*Aim of the exercise*: Retype each of the following entries word for word, without changing anything.

.....

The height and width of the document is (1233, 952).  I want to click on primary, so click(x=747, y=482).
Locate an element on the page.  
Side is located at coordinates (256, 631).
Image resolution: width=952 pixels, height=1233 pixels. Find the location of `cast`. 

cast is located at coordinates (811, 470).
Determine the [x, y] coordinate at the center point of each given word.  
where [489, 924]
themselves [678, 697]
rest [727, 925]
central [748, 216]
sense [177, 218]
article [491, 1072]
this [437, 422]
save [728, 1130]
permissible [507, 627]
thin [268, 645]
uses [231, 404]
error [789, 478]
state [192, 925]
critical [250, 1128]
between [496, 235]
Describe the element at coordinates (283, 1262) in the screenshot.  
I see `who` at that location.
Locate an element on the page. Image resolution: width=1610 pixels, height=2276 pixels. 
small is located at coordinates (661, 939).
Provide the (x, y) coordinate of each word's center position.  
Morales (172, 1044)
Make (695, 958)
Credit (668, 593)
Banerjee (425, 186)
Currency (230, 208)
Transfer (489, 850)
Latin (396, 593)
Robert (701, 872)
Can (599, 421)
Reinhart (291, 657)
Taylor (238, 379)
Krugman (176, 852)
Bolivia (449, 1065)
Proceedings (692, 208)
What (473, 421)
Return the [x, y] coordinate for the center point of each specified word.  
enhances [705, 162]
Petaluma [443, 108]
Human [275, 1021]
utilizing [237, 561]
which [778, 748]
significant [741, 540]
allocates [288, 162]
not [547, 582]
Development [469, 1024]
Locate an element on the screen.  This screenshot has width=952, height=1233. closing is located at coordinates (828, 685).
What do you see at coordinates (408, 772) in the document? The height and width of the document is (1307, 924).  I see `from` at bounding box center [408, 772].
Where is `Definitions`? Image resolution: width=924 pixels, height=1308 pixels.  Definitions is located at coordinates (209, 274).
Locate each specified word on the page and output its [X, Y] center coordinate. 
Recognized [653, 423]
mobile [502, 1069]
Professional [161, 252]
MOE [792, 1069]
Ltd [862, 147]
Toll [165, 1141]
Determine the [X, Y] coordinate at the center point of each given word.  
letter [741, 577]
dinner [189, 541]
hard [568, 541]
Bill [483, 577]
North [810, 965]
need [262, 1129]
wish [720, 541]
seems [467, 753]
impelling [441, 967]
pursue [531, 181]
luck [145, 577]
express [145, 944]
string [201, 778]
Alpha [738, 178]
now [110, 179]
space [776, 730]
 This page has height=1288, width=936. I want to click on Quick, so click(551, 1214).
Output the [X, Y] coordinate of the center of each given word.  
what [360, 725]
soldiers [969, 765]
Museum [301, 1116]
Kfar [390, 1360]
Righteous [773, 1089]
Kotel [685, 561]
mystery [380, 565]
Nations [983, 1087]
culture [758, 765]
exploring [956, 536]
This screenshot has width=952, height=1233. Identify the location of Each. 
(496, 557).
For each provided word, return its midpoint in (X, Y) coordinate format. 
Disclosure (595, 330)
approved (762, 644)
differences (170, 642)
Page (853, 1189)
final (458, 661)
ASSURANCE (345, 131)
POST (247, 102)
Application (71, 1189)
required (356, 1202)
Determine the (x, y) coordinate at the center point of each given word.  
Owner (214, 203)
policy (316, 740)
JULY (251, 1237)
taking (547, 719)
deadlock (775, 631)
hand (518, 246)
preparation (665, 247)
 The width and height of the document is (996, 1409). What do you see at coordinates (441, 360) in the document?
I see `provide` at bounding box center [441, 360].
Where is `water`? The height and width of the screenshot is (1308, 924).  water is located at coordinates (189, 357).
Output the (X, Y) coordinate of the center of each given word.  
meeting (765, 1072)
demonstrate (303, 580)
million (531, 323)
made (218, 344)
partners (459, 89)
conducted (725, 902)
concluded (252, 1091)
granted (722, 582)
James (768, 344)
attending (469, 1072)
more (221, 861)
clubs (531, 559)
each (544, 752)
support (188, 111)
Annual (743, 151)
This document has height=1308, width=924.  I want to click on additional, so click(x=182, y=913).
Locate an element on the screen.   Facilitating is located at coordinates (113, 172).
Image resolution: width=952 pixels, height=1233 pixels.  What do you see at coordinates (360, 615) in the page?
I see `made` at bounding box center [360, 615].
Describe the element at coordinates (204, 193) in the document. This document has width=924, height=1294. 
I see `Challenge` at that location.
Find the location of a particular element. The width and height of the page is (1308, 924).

.....

*Output for this exercise*:
The height and width of the document is (1233, 952).  I want to click on primary, so click(x=747, y=482).
Locate an element on the page.  
Side is located at coordinates (256, 631).
Image resolution: width=952 pixels, height=1233 pixels. Find the location of `cast`. 

cast is located at coordinates (811, 470).
Determine the [x, y] coordinate at the center point of each given word.  
where [489, 924]
themselves [678, 697]
rest [727, 925]
central [748, 216]
sense [177, 218]
article [491, 1072]
this [437, 422]
save [728, 1130]
permissible [507, 627]
thin [268, 645]
uses [231, 404]
error [789, 478]
state [192, 925]
critical [250, 1128]
between [496, 235]
Describe the element at coordinates (283, 1262) in the screenshot.  
I see `who` at that location.
Locate an element on the page. Image resolution: width=1610 pixels, height=2276 pixels. 
small is located at coordinates (661, 939).
Provide the (x, y) coordinate of each word's center position.  
Morales (172, 1044)
Make (695, 958)
Credit (668, 593)
Banerjee (425, 186)
Currency (230, 208)
Transfer (489, 850)
Latin (396, 593)
Robert (701, 872)
Can (599, 421)
Reinhart (291, 657)
Taylor (238, 379)
Krugman (176, 852)
Bolivia (449, 1065)
Proceedings (692, 208)
What (473, 421)
Return the [x, y] coordinate for the center point of each specified word.  
enhances [705, 162]
Petaluma [443, 108]
Human [275, 1021]
utilizing [237, 561]
which [778, 748]
significant [741, 540]
allocates [288, 162]
not [547, 582]
Development [469, 1024]
Locate an element on the screen.  This screenshot has width=952, height=1233. closing is located at coordinates (828, 685).
What do you see at coordinates (408, 772) in the document? The height and width of the document is (1307, 924).  I see `from` at bounding box center [408, 772].
Where is `Definitions`? Image resolution: width=924 pixels, height=1308 pixels.  Definitions is located at coordinates (209, 274).
Locate each specified word on the page and output its [X, Y] center coordinate. 
Recognized [653, 423]
mobile [502, 1069]
Professional [161, 252]
MOE [792, 1069]
Ltd [862, 147]
Toll [165, 1141]
Determine the [X, Y] coordinate at the center point of each given word.  
letter [741, 577]
dinner [189, 541]
hard [568, 541]
Bill [483, 577]
North [810, 965]
need [262, 1129]
wish [720, 541]
seems [467, 753]
impelling [441, 967]
pursue [531, 181]
luck [145, 577]
express [145, 944]
string [201, 778]
Alpha [738, 178]
now [110, 179]
space [776, 730]
 This page has height=1288, width=936. I want to click on Quick, so click(551, 1214).
Output the [X, Y] coordinate of the center of each given word.  
what [360, 725]
soldiers [969, 765]
Museum [301, 1116]
Kfar [390, 1360]
Righteous [773, 1089]
Kotel [685, 561]
mystery [380, 565]
Nations [983, 1087]
culture [758, 765]
exploring [956, 536]
This screenshot has width=952, height=1233. Identify the location of Each. 
(496, 557).
For each provided word, return its midpoint in (X, Y) coordinate format. 
Disclosure (595, 330)
approved (762, 644)
differences (170, 642)
Page (853, 1189)
final (458, 661)
ASSURANCE (345, 131)
POST (247, 102)
Application (71, 1189)
required (356, 1202)
Determine the (x, y) coordinate at the center point of each given word.  
Owner (214, 203)
policy (316, 740)
JULY (251, 1237)
taking (547, 719)
deadlock (775, 631)
hand (518, 246)
preparation (665, 247)
 The width and height of the document is (996, 1409). What do you see at coordinates (441, 360) in the document?
I see `provide` at bounding box center [441, 360].
Where is `water`? The height and width of the screenshot is (1308, 924).  water is located at coordinates (189, 357).
Output the (X, Y) coordinate of the center of each given word.  
meeting (765, 1072)
demonstrate (303, 580)
million (531, 323)
made (218, 344)
partners (459, 89)
conducted (725, 902)
concluded (252, 1091)
granted (722, 582)
James (768, 344)
attending (469, 1072)
more (221, 861)
clubs (531, 559)
each (544, 752)
support (188, 111)
Annual (743, 151)
This document has height=1308, width=924.  I want to click on additional, so click(x=182, y=913).
Locate an element on the screen.   Facilitating is located at coordinates (113, 172).
Image resolution: width=952 pixels, height=1233 pixels.  What do you see at coordinates (360, 615) in the page?
I see `made` at bounding box center [360, 615].
Describe the element at coordinates (204, 193) in the document. This document has width=924, height=1294. 
I see `Challenge` at that location.
Find the location of a particular element. The width and height of the page is (1308, 924).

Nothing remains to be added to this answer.